[Records supplied Boundary: Start]

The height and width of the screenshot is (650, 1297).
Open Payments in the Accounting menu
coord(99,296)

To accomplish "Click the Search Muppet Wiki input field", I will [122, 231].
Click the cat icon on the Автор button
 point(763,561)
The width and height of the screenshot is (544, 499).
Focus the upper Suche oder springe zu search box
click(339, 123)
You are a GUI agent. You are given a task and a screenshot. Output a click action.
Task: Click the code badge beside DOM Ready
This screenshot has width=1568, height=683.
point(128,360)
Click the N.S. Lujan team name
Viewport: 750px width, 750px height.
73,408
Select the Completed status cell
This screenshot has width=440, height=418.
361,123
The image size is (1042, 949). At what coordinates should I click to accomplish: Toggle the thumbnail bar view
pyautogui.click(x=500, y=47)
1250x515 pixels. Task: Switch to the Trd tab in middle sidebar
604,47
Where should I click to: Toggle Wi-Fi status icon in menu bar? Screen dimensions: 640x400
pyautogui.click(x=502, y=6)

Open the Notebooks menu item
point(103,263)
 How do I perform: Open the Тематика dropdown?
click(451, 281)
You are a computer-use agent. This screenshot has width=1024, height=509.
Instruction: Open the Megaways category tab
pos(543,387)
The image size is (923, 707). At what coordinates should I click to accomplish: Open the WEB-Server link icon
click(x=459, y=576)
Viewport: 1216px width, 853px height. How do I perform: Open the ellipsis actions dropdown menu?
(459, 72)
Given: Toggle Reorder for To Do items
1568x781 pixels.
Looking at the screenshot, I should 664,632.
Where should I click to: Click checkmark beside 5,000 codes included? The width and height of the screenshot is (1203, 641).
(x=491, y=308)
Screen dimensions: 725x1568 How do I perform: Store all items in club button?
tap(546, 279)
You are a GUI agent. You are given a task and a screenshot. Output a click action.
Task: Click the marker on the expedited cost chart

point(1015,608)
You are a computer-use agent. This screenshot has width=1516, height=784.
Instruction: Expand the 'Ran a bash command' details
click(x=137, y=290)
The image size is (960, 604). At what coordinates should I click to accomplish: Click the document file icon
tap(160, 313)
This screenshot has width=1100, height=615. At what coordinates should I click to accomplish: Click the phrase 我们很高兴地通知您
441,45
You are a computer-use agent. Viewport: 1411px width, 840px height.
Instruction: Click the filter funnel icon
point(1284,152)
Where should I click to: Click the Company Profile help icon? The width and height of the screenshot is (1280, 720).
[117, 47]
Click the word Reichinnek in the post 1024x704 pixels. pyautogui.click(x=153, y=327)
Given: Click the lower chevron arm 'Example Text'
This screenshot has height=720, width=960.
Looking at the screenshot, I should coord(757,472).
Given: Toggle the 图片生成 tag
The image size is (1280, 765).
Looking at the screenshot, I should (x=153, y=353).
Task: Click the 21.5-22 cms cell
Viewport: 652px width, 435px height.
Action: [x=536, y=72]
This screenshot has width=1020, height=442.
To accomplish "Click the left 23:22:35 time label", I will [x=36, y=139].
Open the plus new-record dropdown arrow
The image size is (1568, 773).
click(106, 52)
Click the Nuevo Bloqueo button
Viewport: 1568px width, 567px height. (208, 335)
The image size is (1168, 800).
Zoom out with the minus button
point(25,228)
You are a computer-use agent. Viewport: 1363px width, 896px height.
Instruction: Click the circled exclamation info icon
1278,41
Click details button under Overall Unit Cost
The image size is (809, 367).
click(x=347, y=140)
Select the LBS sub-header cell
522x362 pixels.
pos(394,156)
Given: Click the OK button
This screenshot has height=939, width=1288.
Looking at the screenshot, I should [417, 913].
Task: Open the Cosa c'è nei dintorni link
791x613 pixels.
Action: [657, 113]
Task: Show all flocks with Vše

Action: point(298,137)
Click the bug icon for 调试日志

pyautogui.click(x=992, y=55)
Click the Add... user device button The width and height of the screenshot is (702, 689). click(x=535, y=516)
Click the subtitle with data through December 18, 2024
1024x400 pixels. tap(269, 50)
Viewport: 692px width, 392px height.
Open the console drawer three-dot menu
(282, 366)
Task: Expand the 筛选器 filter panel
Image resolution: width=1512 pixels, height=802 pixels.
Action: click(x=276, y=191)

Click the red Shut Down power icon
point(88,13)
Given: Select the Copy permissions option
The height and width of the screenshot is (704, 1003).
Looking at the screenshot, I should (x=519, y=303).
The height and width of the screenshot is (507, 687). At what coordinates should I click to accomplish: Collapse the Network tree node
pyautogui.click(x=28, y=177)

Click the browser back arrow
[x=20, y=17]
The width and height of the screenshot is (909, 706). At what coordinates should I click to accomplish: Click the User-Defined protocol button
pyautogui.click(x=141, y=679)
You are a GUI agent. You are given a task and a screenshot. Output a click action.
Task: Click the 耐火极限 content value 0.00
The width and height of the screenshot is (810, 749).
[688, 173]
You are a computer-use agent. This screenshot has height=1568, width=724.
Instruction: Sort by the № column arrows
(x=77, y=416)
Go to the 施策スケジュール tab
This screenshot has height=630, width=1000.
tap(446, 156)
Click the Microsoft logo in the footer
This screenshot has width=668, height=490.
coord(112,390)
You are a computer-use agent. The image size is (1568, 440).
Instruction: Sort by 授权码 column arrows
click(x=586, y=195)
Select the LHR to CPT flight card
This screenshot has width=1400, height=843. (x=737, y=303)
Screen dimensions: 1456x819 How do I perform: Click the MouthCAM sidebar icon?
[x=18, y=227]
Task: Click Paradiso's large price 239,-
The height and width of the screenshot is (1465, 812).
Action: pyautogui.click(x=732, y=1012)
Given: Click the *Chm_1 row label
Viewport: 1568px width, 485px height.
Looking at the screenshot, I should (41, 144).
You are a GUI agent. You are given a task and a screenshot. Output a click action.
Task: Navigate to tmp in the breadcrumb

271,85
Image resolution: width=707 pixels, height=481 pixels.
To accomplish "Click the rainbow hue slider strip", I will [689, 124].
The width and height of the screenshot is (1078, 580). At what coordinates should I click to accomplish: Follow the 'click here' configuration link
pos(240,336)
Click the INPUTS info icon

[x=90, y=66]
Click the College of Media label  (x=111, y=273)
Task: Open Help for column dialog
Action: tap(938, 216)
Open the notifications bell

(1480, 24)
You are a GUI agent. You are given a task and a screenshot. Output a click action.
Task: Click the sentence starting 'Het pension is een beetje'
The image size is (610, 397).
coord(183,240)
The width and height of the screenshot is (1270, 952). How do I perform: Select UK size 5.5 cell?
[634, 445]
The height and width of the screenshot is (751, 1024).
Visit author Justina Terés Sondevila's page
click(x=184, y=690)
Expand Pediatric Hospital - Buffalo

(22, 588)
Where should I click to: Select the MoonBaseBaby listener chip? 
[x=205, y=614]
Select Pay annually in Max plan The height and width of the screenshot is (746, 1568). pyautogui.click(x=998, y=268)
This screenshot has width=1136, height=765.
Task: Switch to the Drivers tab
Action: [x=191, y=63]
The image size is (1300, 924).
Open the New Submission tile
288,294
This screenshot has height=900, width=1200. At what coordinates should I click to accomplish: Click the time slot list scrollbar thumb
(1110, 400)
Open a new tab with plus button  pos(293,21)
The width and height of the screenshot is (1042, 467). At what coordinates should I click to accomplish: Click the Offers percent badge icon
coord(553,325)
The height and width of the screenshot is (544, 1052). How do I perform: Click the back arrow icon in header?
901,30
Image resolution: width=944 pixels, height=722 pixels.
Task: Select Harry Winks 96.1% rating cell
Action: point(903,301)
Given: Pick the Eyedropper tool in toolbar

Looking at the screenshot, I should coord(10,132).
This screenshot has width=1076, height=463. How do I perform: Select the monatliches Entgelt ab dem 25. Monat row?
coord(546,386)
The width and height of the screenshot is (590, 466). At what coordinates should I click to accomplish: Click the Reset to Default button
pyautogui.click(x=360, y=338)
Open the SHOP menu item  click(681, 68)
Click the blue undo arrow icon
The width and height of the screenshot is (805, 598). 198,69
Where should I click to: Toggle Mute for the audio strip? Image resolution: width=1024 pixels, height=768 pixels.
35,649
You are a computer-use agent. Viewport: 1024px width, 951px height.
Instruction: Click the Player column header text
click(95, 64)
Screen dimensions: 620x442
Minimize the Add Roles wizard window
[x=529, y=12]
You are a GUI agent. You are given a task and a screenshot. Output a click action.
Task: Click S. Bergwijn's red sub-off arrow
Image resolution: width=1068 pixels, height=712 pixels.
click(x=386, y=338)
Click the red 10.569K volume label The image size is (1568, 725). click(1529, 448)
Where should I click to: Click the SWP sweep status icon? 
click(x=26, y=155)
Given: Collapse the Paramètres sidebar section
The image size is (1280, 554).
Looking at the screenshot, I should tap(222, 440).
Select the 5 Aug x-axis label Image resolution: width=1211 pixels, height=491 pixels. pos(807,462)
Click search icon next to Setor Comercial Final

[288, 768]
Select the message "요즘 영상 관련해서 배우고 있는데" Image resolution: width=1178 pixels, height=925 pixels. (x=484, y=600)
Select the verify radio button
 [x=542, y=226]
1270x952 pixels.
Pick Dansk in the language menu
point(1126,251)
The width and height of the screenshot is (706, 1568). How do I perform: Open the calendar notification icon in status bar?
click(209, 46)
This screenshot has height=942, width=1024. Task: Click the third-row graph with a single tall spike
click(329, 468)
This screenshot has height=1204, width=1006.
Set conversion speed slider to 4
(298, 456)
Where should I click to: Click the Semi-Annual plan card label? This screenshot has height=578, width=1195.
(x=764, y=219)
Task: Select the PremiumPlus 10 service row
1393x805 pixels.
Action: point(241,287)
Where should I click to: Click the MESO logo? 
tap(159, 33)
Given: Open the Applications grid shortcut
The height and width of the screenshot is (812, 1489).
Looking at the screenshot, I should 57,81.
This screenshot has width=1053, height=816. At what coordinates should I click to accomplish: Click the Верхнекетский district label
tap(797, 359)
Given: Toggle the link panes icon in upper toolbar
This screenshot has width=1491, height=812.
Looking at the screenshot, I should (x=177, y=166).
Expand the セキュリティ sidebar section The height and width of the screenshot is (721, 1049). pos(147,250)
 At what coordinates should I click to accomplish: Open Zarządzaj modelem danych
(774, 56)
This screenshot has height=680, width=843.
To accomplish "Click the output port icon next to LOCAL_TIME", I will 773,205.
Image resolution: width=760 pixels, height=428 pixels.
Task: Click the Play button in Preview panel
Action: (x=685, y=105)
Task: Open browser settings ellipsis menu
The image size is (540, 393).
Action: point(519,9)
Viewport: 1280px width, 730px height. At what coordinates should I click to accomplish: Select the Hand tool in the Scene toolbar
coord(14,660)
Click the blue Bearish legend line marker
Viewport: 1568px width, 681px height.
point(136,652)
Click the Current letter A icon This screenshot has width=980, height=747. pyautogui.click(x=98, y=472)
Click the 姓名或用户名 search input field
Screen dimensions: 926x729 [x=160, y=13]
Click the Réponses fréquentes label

[Records supplied Boundary: End]

◆ Required work
Each line of the listing above that includes the word "computer" should be copied.

◆ Answer below
You are a computer-use agent. This screenshot has width=1024, height=509.
You are a computer-use agent. This screenshot has width=1516, height=784.
You are a computer-use agent. Viewport: 1411px width, 840px height.
You are a computer-use agent. Viewport: 1363px width, 896px height.
You are a computer-use agent. This screenshot has height=1568, width=724.
You are a computer-use agent. The image size is (1568, 440).
You are a computer-use agent. Viewport: 1024px width, 951px height.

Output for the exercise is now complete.